(Coordinate data for items)
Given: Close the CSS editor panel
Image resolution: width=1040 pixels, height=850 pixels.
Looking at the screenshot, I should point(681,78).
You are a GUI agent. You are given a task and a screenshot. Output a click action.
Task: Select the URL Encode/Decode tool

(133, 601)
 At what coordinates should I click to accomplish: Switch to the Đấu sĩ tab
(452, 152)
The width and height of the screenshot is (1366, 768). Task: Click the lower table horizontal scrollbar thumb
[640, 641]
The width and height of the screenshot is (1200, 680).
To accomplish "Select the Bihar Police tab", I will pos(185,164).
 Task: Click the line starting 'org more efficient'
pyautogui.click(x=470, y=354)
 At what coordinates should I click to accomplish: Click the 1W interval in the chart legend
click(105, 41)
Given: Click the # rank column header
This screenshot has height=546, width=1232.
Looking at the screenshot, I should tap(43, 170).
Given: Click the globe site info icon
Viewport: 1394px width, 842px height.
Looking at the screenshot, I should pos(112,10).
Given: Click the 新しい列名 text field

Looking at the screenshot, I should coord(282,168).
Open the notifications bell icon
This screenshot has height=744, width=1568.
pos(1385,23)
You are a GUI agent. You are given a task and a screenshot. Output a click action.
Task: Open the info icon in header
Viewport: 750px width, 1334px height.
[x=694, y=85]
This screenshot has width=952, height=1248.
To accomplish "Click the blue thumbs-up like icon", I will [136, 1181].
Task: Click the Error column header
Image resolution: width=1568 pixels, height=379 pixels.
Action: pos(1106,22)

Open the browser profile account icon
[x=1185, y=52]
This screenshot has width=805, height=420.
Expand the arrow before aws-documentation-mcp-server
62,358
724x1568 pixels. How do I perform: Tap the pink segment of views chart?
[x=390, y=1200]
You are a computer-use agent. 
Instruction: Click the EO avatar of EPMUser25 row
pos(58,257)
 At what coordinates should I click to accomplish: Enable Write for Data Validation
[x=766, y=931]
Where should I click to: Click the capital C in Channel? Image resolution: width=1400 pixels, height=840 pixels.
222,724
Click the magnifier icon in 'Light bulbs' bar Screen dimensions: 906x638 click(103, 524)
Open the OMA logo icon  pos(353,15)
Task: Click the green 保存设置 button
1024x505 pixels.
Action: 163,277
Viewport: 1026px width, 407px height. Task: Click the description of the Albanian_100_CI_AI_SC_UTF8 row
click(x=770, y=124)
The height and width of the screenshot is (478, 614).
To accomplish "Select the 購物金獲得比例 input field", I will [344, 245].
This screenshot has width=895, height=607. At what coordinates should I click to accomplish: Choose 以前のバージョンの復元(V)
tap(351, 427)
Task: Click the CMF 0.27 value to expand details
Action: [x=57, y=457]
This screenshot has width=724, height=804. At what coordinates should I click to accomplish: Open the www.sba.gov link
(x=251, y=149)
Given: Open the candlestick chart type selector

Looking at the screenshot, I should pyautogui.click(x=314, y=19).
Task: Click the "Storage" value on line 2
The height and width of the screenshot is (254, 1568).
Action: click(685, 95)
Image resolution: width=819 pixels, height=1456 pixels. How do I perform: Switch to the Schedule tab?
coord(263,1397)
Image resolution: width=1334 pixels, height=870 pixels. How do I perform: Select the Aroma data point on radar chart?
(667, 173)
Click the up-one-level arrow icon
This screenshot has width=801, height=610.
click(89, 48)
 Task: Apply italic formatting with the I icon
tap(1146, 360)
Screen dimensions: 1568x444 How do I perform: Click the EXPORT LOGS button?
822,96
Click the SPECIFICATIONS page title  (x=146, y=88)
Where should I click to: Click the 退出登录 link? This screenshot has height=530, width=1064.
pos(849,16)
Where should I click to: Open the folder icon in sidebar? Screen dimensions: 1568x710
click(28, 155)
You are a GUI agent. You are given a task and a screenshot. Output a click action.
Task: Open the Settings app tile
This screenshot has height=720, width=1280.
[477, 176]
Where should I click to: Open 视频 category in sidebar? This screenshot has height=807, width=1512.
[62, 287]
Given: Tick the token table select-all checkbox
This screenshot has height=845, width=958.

What you should do
Reproduce every one of the entries above verbatim.

Solution to this exercise
Given: Close the CSS editor panel
Image resolution: width=1040 pixels, height=850 pixels.
Looking at the screenshot, I should point(681,78).
You are a GUI agent. You are given a task and a screenshot. Output a click action.
Task: Select the URL Encode/Decode tool

(133, 601)
 At what coordinates should I click to accomplish: Switch to the Đấu sĩ tab
(452, 152)
The width and height of the screenshot is (1366, 768). Task: Click the lower table horizontal scrollbar thumb
[640, 641]
The width and height of the screenshot is (1200, 680).
To accomplish "Select the Bihar Police tab", I will pos(185,164).
 Task: Click the line starting 'org more efficient'
pyautogui.click(x=470, y=354)
 At what coordinates should I click to accomplish: Click the 1W interval in the chart legend
click(105, 41)
Given: Click the # rank column header
This screenshot has height=546, width=1232.
Looking at the screenshot, I should tap(43, 170).
Given: Click the globe site info icon
Viewport: 1394px width, 842px height.
Looking at the screenshot, I should pos(112,10).
Given: Click the 新しい列名 text field

Looking at the screenshot, I should coord(282,168).
Open the notifications bell icon
This screenshot has height=744, width=1568.
pos(1385,23)
You are a GUI agent. You are given a task and a screenshot. Output a click action.
Task: Open the info icon in header
Viewport: 750px width, 1334px height.
[x=694, y=85]
This screenshot has width=952, height=1248.
To accomplish "Click the blue thumbs-up like icon", I will [136, 1181].
Task: Click the Error column header
Image resolution: width=1568 pixels, height=379 pixels.
Action: pos(1106,22)

Open the browser profile account icon
[x=1185, y=52]
This screenshot has width=805, height=420.
Expand the arrow before aws-documentation-mcp-server
62,358
724x1568 pixels. How do I perform: Tap the pink segment of views chart?
[x=390, y=1200]
You are a computer-use agent. 
Instruction: Click the EO avatar of EPMUser25 row
pos(58,257)
 At what coordinates should I click to accomplish: Enable Write for Data Validation
[x=766, y=931]
Where should I click to: Click the capital C in Channel? Image resolution: width=1400 pixels, height=840 pixels.
222,724
Click the magnifier icon in 'Light bulbs' bar Screen dimensions: 906x638 click(103, 524)
Open the OMA logo icon  pos(353,15)
Task: Click the green 保存设置 button
1024x505 pixels.
Action: 163,277
Viewport: 1026px width, 407px height. Task: Click the description of the Albanian_100_CI_AI_SC_UTF8 row
click(x=770, y=124)
The height and width of the screenshot is (478, 614).
To accomplish "Select the 購物金獲得比例 input field", I will [344, 245].
This screenshot has width=895, height=607. At what coordinates should I click to accomplish: Choose 以前のバージョンの復元(V)
tap(351, 427)
Task: Click the CMF 0.27 value to expand details
Action: [x=57, y=457]
This screenshot has width=724, height=804. At what coordinates should I click to accomplish: Open the www.sba.gov link
(x=251, y=149)
Given: Open the candlestick chart type selector

Looking at the screenshot, I should pyautogui.click(x=314, y=19).
Task: Click the "Storage" value on line 2
The height and width of the screenshot is (254, 1568).
Action: click(685, 95)
Image resolution: width=819 pixels, height=1456 pixels. How do I perform: Switch to the Schedule tab?
coord(263,1397)
Image resolution: width=1334 pixels, height=870 pixels. How do I perform: Select the Aroma data point on radar chart?
(667, 173)
Click the up-one-level arrow icon
This screenshot has width=801, height=610.
click(89, 48)
 Task: Apply italic formatting with the I icon
tap(1146, 360)
Screen dimensions: 1568x444 How do I perform: Click the EXPORT LOGS button?
822,96
Click the SPECIFICATIONS page title  (x=146, y=88)
Where should I click to: Click the 退出登录 link? This screenshot has height=530, width=1064.
pos(849,16)
Where should I click to: Open the folder icon in sidebar? Screen dimensions: 1568x710
click(28, 155)
You are a GUI agent. You are given a task and a screenshot. Output a click action.
Task: Open the Settings app tile
This screenshot has height=720, width=1280.
[477, 176]
Where should I click to: Open 视频 category in sidebar? This screenshot has height=807, width=1512.
[62, 287]
Given: Tick the token table select-all checkbox
This screenshot has height=845, width=958.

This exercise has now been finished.